How Does Linksys by Cisco Run Its Support Community?

The enormous size of the Linksys by Cisco customer base is evident when you take a look at its community statistics: over 4 million user-sessions each month with over 3,000 new threads. Linksys by Cisco encourages community use through a hands-on strategy. While it hopes that users themselves will answer many of the questions on the community forums (and they do), a dedicated staff monitors the community and ensures that most questions are answered within 24 hours. The moderators also ensure that community etiquette is respected.  Note that the group of moderators has not expanded since the birth of the community: while traffic has increased tremendously, the number of unanswered questions that need answers from moderators has not increased proportionally.

 

Where Do Savings Come From?

For Linksys by Cisco, the measurable benefits of its community overwhelmingly come from call deflections: that is, many users find answers by visiting the community and therefore do not need (costly) assisted support. Before we delve into these savings, it’s worth pointing out several other significant benefits Linksys by Cisco is realizing from its support community initiative:

Discontinuation of email support. Let’s just cite two examples. A year after Linksys by Cisco deployed its support community the company was able to discontinue email support entirely, with no negative reaction from customers, no increase in phone calls, and an increase in community usage that almost matched email use.

 

Back-up business continuity. During Christmas of 2006 (a typically busy season for Linksys by Cisco support), call center operations were interrupted temporarily due to an earthquake in the Asia Pacific region. Support traffic on the Linksys by Cisco community went up 50 percent overnight, not only compensating for the loss of the call center channel and minimizing the effects of the natural disaster, but also saving Christmas for many consumers!

 

Better Analytics. The community moderators provide reports on conversations taking place in the community and much relevant and actionable product information can be gleaned from the reports, especially for newer products.

Call Deflection Savings

At Linksys by Cisco, the key hard-dollar measure of its community success is the savings generated by call deflection. Linksys by Cisco analyzed its call deflection by separating:

Direct Deflection, which occurs when a user who would normally place a request for assisted support instead posts a question and gets an answer; and

 

Indirect Deflection, which occurs when a user obtains an answer from the community without having to post a question. In other words, the question had been posed and answered already and the customer can use the answer immediately.

Direct Deflection

There is a handy Lithium feature that allows posters to mark a thread they started as answered. Naturally it undercounts successful posts since many users do not bother marking the thread as answered. Nevertheless, it’s a reliable and conservative indicator. At Linksys by Cisco, the average proportion of threads marked as answered is 35%. With over 3,000 new threads per month direct deflection runs over 1,000 cases per month for Linksys by Cisco.

 

Indirect Deflection

Now for the fun part: the Linksys by Cisco user base is gigantic, so much of the savings occur not with direct deflection but with indirect deflection (or “savings through search” as some call it: users who visit the community forums and find an answer without having to start a new thread.)

 

Linksys by Cisco counts four million user-sessions each month. A session is a beginning-to-end interaction with the community, not a page view. Linksys by Cisco sets a cookie on users so a user who visits the community again within four hours of the initial session is counted only once. Even so, to be conservative Linksys by Cisco used two million visits in its indirect deflection calculation. 

 

We then subtracted the number of new threads: clearly users who post a question did not find their answer via searching (although the answer may have been there.) 

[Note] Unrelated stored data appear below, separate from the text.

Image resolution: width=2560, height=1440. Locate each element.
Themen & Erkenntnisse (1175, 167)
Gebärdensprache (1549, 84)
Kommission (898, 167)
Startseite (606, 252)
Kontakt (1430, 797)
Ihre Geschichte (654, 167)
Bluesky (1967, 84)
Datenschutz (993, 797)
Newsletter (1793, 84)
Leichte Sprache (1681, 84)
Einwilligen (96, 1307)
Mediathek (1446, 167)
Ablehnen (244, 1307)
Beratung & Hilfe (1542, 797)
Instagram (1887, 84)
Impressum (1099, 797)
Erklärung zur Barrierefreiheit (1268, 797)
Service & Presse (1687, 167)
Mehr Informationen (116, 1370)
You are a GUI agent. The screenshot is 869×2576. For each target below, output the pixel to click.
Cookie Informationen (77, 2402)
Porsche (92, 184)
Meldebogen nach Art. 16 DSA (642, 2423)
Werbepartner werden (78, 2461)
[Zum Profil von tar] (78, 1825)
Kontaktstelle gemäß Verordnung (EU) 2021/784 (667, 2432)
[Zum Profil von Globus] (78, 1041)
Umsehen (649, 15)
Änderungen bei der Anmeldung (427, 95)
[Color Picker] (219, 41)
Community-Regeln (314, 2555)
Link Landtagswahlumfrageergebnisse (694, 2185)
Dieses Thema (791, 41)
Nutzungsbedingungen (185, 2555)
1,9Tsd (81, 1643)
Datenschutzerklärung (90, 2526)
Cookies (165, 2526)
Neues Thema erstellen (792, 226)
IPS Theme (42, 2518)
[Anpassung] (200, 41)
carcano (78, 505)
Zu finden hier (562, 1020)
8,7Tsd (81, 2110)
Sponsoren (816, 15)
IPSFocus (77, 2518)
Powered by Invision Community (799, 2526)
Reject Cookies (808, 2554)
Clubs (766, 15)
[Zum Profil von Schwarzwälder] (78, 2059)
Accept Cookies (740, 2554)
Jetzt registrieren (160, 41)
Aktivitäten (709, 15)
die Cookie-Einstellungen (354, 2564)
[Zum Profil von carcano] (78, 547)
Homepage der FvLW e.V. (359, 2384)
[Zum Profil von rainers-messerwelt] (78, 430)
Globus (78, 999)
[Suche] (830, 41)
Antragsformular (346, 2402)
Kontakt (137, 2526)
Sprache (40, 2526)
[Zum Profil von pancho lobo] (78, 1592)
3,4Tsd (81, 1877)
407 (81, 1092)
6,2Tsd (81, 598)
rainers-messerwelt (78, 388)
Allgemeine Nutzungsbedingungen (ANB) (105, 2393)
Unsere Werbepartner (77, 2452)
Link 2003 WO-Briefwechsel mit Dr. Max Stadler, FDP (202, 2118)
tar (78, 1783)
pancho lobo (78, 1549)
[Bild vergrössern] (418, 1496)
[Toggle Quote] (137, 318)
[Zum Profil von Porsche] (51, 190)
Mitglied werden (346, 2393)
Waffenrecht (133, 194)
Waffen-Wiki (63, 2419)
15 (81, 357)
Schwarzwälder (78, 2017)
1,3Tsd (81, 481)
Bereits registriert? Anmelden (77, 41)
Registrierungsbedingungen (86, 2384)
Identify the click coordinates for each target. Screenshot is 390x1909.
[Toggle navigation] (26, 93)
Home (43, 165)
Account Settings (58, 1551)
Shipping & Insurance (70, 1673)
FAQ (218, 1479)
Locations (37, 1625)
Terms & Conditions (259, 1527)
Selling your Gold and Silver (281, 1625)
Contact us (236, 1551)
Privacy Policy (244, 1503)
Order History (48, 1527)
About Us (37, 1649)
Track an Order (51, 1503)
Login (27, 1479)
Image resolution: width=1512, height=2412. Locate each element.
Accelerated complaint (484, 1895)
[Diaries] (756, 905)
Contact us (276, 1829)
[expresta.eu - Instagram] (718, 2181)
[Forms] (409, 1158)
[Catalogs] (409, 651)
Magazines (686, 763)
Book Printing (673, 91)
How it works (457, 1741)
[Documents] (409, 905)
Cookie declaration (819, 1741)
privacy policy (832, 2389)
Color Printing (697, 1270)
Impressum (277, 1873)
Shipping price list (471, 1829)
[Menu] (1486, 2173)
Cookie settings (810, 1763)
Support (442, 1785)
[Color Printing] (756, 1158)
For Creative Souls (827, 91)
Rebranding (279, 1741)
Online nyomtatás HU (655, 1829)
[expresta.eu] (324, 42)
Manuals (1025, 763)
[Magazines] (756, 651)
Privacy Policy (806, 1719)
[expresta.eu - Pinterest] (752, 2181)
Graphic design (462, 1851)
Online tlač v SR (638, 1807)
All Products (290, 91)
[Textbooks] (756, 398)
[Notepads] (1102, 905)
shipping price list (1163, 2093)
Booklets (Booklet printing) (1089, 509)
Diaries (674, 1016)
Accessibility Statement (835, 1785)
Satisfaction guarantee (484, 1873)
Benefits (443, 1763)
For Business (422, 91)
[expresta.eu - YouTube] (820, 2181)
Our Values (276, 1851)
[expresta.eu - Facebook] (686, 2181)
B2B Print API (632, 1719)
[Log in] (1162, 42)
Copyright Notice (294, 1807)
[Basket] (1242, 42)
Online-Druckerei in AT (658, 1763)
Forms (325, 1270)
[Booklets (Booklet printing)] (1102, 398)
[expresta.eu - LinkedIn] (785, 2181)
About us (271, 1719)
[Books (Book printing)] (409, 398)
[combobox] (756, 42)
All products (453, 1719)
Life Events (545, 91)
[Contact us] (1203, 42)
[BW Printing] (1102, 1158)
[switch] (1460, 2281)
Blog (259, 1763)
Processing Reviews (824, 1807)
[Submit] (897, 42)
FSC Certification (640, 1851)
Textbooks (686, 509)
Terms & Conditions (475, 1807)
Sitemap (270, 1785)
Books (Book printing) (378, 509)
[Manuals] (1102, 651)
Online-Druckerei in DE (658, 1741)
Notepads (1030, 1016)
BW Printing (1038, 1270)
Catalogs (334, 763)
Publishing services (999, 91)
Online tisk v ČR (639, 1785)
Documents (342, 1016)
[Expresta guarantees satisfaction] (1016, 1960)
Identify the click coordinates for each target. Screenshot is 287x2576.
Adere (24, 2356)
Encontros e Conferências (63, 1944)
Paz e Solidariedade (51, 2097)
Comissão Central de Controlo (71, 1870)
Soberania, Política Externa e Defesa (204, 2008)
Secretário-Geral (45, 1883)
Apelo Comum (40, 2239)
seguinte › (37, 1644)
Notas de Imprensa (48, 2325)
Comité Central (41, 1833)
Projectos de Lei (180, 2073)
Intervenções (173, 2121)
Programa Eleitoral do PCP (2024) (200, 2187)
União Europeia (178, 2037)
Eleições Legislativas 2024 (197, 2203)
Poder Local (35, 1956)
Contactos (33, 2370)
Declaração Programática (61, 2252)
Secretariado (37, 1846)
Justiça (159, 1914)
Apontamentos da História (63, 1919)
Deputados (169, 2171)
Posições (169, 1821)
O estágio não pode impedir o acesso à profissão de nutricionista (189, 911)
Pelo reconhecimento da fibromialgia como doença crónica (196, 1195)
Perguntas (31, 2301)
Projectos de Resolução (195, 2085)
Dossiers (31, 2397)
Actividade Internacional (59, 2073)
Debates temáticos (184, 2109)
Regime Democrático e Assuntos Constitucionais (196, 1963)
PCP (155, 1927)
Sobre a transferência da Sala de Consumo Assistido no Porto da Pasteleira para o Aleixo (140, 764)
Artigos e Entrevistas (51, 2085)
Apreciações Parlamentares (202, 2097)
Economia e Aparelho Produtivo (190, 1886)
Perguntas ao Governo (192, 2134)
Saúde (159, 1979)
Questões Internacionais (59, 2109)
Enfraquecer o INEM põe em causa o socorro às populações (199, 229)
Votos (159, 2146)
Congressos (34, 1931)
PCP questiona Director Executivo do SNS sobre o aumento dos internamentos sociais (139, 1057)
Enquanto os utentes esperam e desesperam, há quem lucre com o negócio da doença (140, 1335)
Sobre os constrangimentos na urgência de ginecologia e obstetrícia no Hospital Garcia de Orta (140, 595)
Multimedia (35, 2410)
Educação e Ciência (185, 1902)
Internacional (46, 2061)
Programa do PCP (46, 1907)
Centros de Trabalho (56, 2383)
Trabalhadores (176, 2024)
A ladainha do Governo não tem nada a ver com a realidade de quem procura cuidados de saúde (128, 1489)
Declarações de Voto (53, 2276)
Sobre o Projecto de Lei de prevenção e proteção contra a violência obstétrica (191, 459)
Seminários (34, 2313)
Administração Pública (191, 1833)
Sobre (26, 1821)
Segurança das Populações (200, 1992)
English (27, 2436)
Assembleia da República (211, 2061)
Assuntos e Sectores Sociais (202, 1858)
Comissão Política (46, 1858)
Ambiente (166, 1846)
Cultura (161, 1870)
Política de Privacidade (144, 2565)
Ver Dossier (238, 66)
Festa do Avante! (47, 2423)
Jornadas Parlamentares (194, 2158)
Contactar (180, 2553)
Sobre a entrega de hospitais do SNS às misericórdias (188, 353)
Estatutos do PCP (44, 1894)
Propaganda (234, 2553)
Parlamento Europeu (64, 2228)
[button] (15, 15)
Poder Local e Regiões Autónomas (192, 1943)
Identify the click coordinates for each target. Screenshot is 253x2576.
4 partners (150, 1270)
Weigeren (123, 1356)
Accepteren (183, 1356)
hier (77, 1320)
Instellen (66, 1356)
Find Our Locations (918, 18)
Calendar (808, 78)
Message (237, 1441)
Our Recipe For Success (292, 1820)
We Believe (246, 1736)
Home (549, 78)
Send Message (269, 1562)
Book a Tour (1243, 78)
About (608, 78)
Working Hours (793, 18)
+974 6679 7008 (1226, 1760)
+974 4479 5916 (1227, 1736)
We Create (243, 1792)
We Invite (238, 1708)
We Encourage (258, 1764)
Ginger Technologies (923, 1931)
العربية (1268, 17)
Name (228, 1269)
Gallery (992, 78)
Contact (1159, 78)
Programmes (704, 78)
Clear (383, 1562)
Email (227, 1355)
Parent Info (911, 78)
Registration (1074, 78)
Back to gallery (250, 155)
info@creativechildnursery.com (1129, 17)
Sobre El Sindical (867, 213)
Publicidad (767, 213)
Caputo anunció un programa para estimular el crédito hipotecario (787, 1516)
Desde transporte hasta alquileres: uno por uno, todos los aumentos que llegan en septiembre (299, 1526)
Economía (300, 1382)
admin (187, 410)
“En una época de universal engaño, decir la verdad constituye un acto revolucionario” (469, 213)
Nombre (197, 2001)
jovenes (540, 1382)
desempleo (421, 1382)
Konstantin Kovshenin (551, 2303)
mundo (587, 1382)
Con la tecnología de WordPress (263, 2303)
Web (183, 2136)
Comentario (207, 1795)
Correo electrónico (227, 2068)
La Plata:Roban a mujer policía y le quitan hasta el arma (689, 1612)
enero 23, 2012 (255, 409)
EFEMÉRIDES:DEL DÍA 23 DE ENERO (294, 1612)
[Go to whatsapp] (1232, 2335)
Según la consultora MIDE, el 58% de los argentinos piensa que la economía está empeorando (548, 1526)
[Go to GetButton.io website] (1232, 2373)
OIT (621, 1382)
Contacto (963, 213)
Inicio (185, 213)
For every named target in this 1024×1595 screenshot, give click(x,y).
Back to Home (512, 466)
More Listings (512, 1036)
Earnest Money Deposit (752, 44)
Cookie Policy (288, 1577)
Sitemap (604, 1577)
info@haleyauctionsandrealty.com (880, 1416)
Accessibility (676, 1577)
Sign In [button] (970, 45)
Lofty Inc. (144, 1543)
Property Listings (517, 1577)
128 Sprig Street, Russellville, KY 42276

Now how about rating success? Since Linksys by Cisco does not require registration for users who browse the community, and in any case does not track customers across support channels, there’s no easy way to measure how many customers avail themselves of the support community instead of using assisted support. So Linksys by Cisco instead uses an online survey with random popups that simply asks users whether they found what they needed in the community. As we know such surveys drastically undercount successful visits since satisfied users may not take the time to respond. For Linksys by Cisco the percentage of successful answers is 6%.

 

Based on the number of browsing visits and the success rate, Linksys by Cisco estimates that indirect deflection is close to 120,000 cases per month -- vastly more than direct deflection and creating a bounty of savings if you apply even a conservative estimate for the average cost of a support call.